Aim of the exercise ->
From the data below, collect each line that contains the word "dimensions".

Start of Data entries

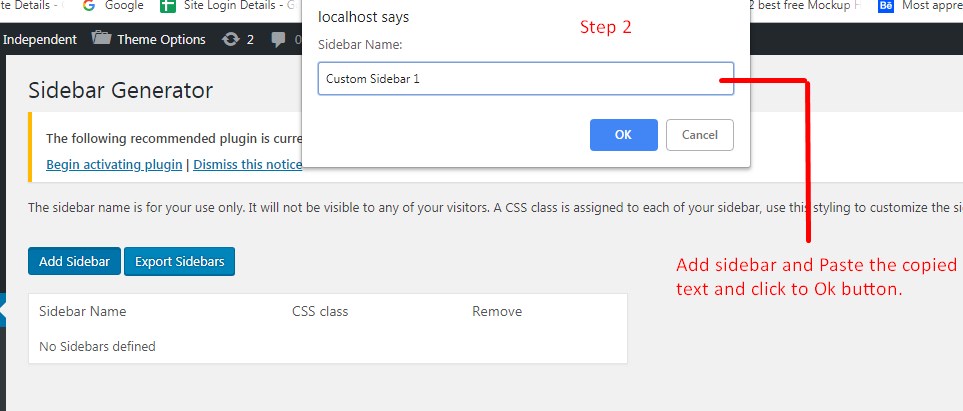Click the Sidebar Name text field
Screen dimensions: 963x411
pos(525,79)
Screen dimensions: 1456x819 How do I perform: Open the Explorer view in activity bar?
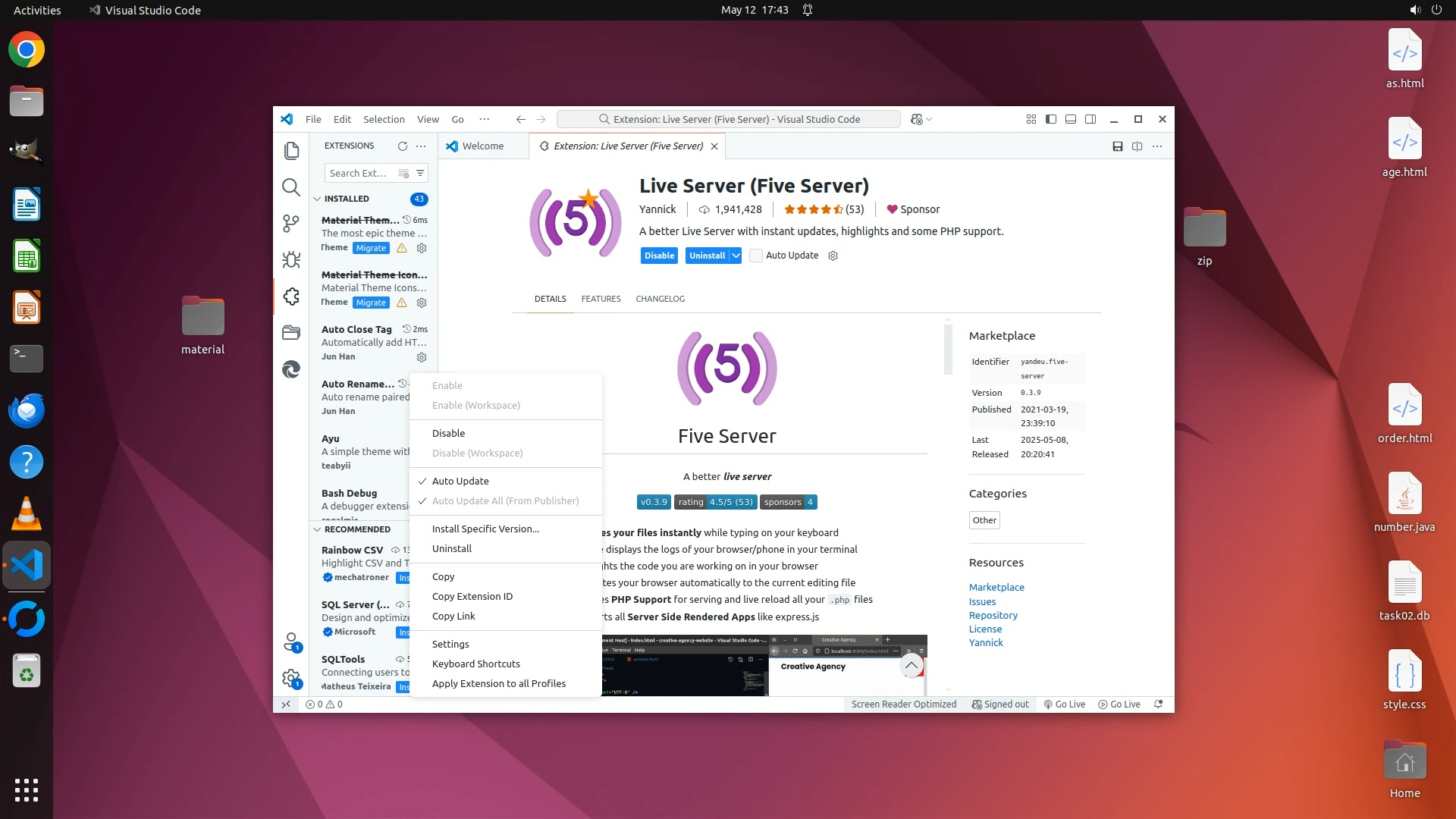point(291,151)

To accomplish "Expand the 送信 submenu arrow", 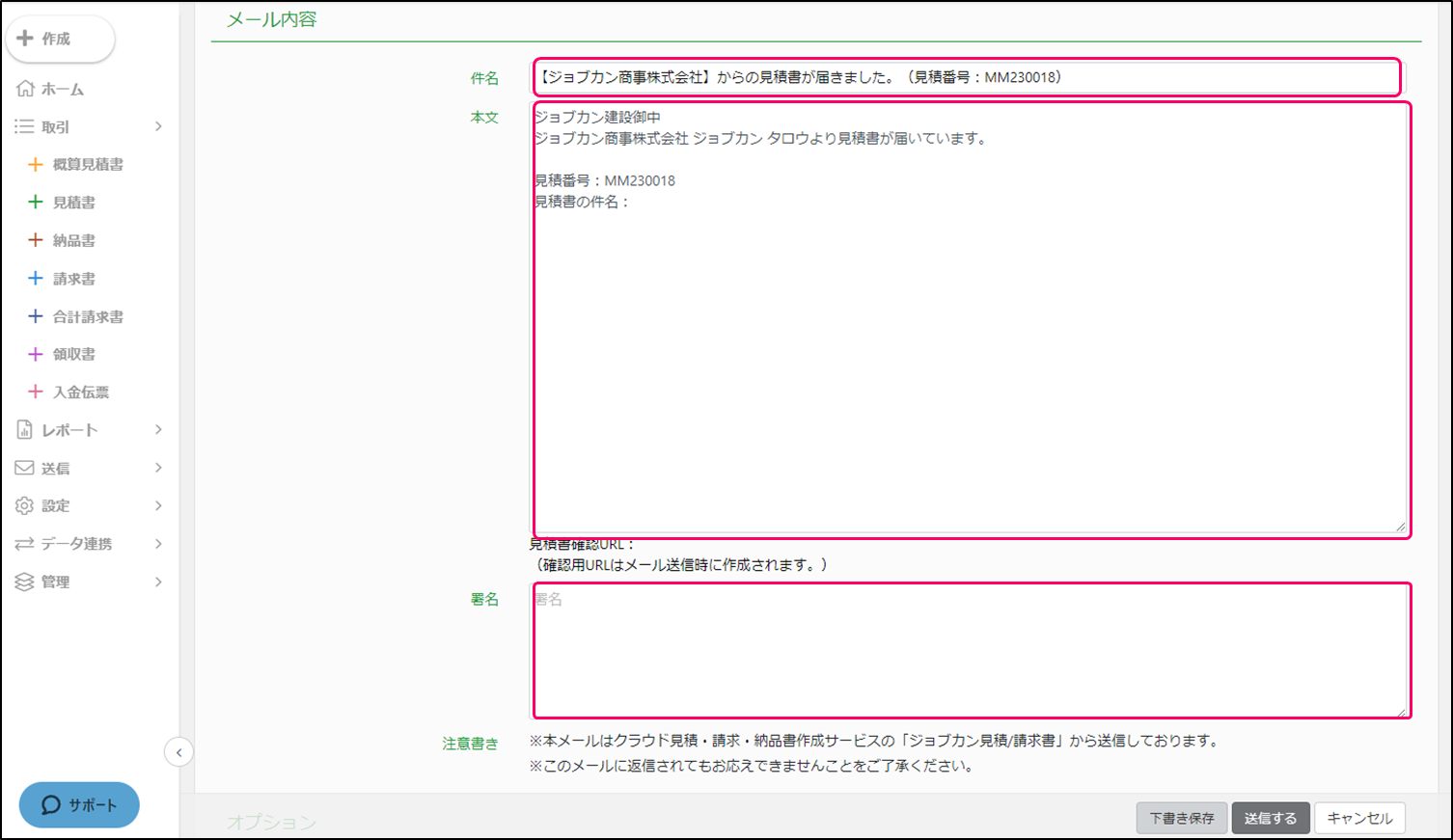I will point(158,468).
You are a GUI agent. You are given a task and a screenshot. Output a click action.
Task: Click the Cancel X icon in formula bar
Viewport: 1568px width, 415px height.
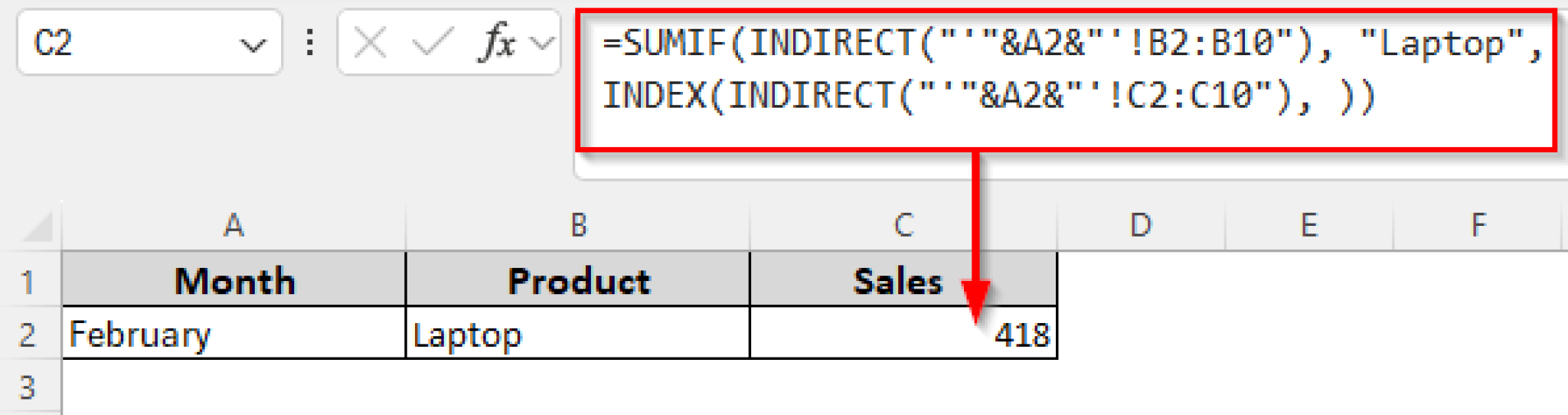371,43
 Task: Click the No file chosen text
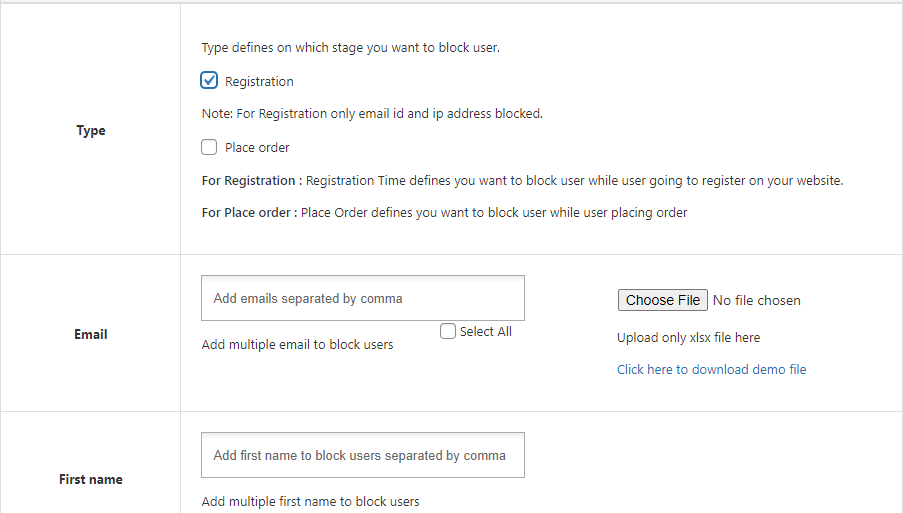[x=757, y=301]
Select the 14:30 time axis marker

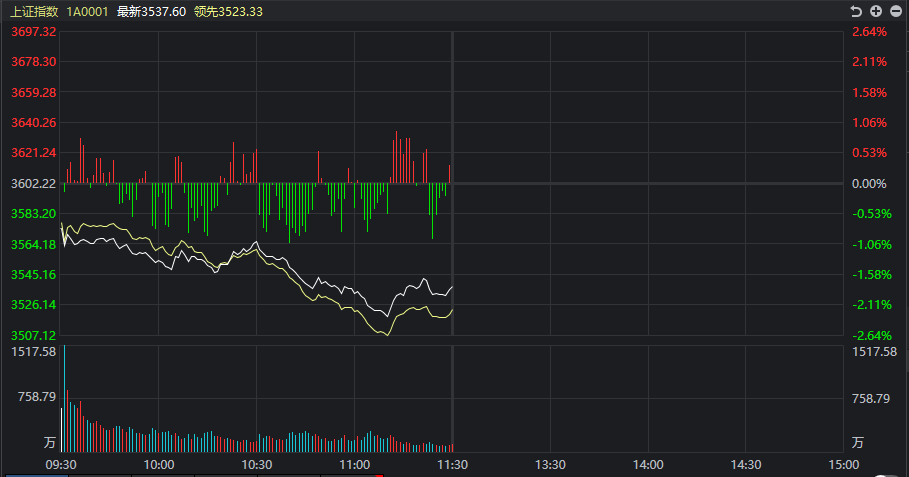coord(746,465)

End of Data entries

Response to the task ->
Screen dimensions: 963x411
Screen dimensions: 1456x819 How do I perform: Open the Explorer view in activity bar?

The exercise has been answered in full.